Cy-Fair seniors fight for absence policy change

CYPRESS, Texas – Two Cypress Ranch High School seniors want to see the school district policy on final exams and absences changed after recent unforeseen circumstances caused one of the students final exam turmoil. 

Monique Diaz missed school on May 8 after she went to the hospital while trying to save her friend’s dog.

“I was trying to save a dog from getting run over, the dog didn’t make it because the car hit him,” explained 18-year-old Monique Diaz. “The car hit me on my foot, and I went to the ER to get my foot checked.”

The senior who plans on going to Blinn College and wants to study pre-med, said she was at the hospital on Monday and by the time she got out, it was too late to go to school.  She said she had an AP exam that day and she couldn’t ‘be late anyway.

"I saw Monique lose her exemptions, and it made me upset because I felt like she was trying to help my dog and she didn’t deserve it,” explained Benjamin Snyder, whose dog Jasper died in the accident.

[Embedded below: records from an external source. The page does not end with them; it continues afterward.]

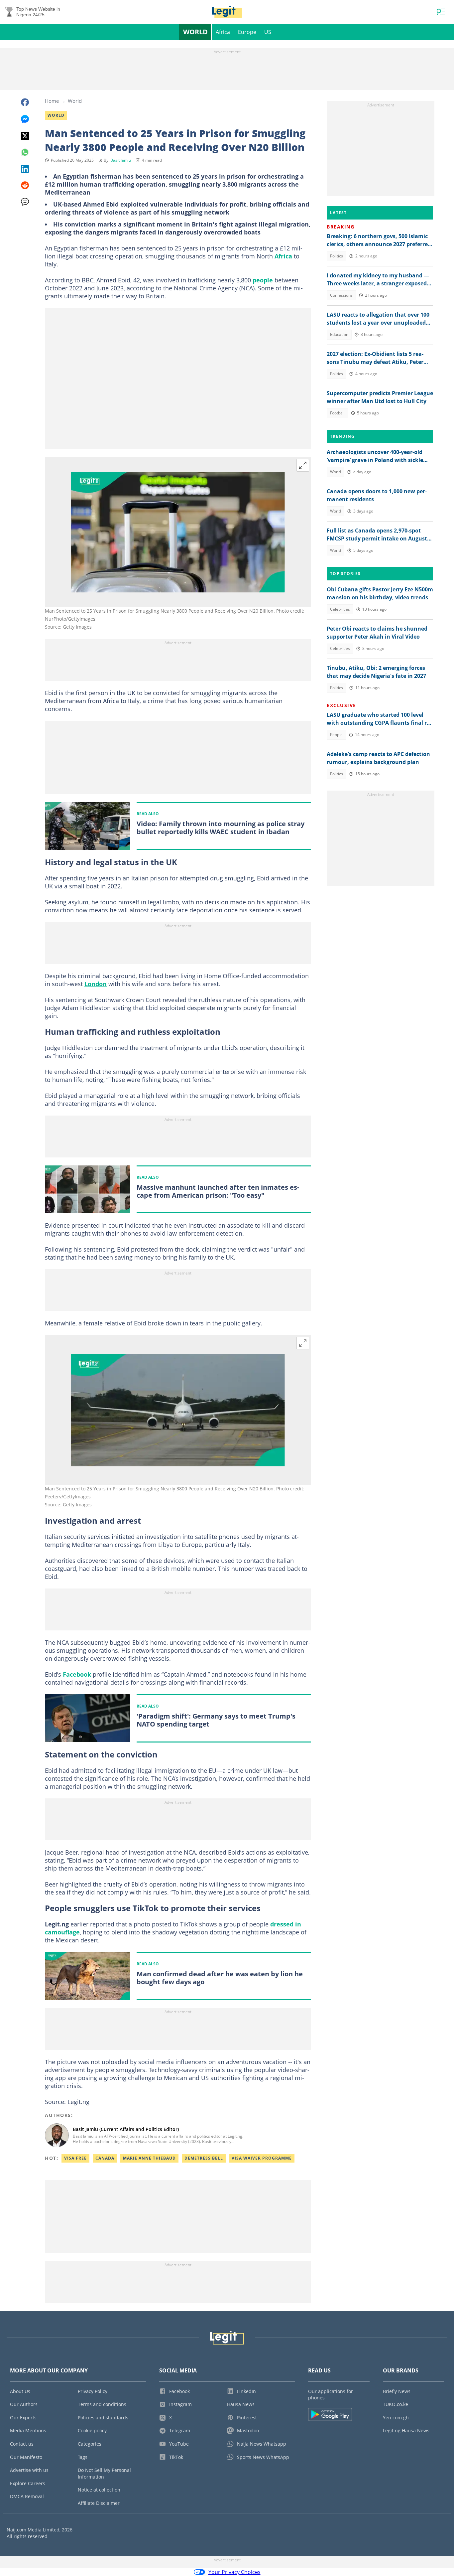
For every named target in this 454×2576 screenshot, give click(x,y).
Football (337, 413)
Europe (247, 32)
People (336, 734)
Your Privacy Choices (234, 2572)
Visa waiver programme (262, 2158)
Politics (336, 256)
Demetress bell (203, 2158)
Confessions (341, 295)
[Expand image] (302, 465)
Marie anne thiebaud (149, 2158)
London (95, 984)
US (267, 32)
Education (339, 334)
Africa (223, 32)
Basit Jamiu (120, 160)
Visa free (75, 2158)
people (263, 280)
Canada (104, 2158)
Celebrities (340, 609)
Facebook (77, 1674)
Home (52, 100)
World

Snyder, 17, who plans on attending A&M University in the fall to study pre-med, created an online petition for his friend.

“I felt that it was wrong for her to lose her exemptions; at the time I thought she lost all seven,” said Snyder.

Diaz lost three of her seven exemptions. The teens admitted they thought she lost all of them but said it’s about changing the policy.

“This petition is not just for my exemptions, it’s just to change the policy,” said Diaz. “ Doctor notes or funerals or stuff like that to count against you, because I feel like you can’t control that part of your life.”

The online petition has more than 15,000 signatures.

“I can understand where they’re coming from because sometimes kids might try and abuse that, but I feel like things like doctors' notes shows that they weren’t obviously trying to skip school,” Snyder said. “It’s more about trying to change the rule for the future because people lose their exemptions for a lot of reasons that I feel they shouldn’t, things like funerals are accidents or  misses they can’t control, I don’t think that should count against students because they didn’t choose to leave school.”



The Cypress-Fairbanks Independent School District released the following statement:

“CFISD maintains a final exam exemption policy that takes into consideration attendance, conduct and grades in an effort to be fair to all students with varying attendance situations. The student in question did not lose the exemption due to one absence, the exemption was lost due to multiple absences on other occasions.”

Listed below is the current Cypress-Fairbanks ISD policy on exemptions and absences:

FALL AND SPRING SEMESTER EXAM EXEMPTIONS

All students in grades 9-12 shall have the opportunity to earn exemptions from fall and spring semester exams. Freshmen shall be allowed one exemption per semester; sophomores, two exemptions per semester; juniors, three exemptions per semester; and seniors, four exemptions during the fall semester and seven exemptions during the spring semester.

A Windfern High School senior may exempt all exams during the student’s final semester in high school regardless of the semester (fall, spring, mid-fall, or mid-spring).

These exemptions shall be based on attendance, conduct and grades for each semester. A student shall be exempt from an examination when he or she has a grade of A (90-100) or B (80-89) and has no more than three absences from that course in the semester.

Even when a student has earned an exemption, he or she may elect to take the exam. If a student chooses to exempt an exam, he/she may still attend school. If the student chooses not to attend school, he/she will be counted as absent. This absence will be reflected on the student’s report card.
No student shall be exempt from exams while owing fees or costs of textbooks.

ABSENCES
The following guidelines shall determine how various types of absences shall count for purposes of these exemption criteria:
1. Classes missed because of school-sponsored field trips and college days shall not count against a student. College days are limited to no more than two days per junior year and two days per senior year.
2. Class absences resulting from a meeting initiated by an administrator or counselor shall not count against the student.
3. Classes missed because a student chooses to visit a clinic or a counselor, without being required to do so, shall count as an absence.